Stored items
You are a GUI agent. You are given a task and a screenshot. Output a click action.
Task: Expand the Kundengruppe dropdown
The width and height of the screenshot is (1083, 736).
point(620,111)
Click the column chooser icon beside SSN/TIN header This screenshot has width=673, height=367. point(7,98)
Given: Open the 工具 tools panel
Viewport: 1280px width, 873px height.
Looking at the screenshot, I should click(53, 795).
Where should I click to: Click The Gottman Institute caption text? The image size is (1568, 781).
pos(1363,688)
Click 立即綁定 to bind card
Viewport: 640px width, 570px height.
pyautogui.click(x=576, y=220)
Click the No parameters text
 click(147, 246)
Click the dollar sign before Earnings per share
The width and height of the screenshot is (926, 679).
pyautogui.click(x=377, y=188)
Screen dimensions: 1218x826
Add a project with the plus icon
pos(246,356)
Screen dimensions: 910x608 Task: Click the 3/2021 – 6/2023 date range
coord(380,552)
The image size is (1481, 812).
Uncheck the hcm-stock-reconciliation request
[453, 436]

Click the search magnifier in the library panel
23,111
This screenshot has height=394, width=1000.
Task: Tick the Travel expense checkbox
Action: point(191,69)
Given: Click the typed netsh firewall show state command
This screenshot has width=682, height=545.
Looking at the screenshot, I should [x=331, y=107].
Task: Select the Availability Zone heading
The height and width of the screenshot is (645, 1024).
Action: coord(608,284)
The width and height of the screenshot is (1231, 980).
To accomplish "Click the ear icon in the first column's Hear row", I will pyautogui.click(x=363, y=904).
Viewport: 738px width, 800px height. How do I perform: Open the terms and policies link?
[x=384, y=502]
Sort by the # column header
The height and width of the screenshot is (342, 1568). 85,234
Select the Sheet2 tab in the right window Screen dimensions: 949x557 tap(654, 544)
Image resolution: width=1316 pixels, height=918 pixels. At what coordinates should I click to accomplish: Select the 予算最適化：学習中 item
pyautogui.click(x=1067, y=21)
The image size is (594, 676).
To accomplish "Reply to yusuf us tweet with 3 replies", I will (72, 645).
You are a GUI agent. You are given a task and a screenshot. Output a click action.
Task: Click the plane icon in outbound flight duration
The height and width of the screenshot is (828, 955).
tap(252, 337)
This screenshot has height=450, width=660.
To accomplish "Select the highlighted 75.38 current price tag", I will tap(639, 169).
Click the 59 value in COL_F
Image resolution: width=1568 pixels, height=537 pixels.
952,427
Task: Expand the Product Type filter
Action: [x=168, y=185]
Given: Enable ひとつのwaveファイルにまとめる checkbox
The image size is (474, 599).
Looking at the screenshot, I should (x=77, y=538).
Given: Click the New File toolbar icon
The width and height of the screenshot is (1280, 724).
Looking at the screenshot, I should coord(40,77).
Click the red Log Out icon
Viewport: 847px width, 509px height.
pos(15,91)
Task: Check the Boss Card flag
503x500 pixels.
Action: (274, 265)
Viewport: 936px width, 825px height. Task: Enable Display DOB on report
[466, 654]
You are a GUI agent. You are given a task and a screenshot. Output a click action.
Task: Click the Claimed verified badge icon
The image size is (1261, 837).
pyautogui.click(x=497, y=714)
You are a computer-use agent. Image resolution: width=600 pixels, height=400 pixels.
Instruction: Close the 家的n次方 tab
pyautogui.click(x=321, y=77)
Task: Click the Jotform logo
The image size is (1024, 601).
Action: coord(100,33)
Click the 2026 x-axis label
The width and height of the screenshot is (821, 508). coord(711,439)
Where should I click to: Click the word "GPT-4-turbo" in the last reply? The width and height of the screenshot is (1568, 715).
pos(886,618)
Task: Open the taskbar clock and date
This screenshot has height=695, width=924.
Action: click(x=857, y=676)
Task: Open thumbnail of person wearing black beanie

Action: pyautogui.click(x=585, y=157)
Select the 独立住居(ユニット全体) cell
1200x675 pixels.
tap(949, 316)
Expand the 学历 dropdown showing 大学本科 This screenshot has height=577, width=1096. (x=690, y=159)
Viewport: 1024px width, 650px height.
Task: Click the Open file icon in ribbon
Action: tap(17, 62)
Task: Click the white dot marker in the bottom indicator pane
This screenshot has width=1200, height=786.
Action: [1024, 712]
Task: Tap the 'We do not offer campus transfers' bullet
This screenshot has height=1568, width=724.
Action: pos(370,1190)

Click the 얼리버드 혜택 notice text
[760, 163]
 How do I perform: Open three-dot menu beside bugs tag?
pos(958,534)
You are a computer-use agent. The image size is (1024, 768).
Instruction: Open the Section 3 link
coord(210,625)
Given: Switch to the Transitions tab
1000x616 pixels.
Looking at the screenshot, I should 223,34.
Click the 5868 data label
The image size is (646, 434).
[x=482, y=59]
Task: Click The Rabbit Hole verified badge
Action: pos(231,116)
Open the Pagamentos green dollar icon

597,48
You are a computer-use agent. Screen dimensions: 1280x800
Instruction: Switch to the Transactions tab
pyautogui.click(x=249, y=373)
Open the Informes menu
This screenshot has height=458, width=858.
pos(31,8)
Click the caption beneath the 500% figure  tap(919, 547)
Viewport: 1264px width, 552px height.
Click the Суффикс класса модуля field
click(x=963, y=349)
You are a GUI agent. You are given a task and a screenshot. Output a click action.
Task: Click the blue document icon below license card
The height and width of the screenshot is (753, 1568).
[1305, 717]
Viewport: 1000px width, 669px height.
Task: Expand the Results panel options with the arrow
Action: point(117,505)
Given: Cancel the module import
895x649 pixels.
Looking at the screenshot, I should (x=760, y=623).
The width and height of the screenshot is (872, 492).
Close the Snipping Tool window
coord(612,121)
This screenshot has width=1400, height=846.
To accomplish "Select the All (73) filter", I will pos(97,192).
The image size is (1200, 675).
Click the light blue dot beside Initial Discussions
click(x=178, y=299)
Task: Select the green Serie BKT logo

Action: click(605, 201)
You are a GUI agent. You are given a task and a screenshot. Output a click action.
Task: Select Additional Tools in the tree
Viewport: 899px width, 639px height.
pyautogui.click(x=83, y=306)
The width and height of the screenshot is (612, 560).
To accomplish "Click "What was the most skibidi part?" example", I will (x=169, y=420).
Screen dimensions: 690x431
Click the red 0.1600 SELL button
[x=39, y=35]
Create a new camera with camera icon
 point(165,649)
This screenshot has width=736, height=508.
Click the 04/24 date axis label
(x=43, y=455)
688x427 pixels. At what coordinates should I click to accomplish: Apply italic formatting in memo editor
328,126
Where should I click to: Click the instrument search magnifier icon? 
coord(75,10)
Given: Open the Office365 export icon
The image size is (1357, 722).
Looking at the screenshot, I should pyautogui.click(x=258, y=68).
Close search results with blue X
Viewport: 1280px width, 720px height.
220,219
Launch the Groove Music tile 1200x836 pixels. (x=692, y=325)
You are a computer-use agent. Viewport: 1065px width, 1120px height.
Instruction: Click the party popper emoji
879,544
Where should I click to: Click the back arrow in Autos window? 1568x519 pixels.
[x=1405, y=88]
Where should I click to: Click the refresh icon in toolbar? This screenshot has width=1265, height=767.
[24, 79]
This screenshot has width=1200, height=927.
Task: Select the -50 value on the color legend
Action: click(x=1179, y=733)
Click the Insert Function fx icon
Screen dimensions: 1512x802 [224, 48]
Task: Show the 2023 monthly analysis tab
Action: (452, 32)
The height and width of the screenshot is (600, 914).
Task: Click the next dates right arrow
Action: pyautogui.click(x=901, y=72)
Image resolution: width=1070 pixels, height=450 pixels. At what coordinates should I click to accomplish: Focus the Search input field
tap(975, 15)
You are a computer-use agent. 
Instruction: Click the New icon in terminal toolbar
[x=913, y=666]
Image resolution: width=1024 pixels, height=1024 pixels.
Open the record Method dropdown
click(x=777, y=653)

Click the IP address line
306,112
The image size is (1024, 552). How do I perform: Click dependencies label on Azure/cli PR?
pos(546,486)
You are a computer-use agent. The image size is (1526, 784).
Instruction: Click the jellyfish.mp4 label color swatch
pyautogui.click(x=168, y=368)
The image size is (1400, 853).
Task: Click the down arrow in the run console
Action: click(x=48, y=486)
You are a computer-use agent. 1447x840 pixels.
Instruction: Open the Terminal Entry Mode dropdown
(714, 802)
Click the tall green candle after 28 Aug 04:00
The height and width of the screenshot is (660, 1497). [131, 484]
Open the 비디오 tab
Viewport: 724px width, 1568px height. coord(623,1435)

_EXERCISE PROMPT_
Tell how many lines in the entries contain the string "will". Give the number and nothing more.

_SOLUTION TO THIS TASK_
5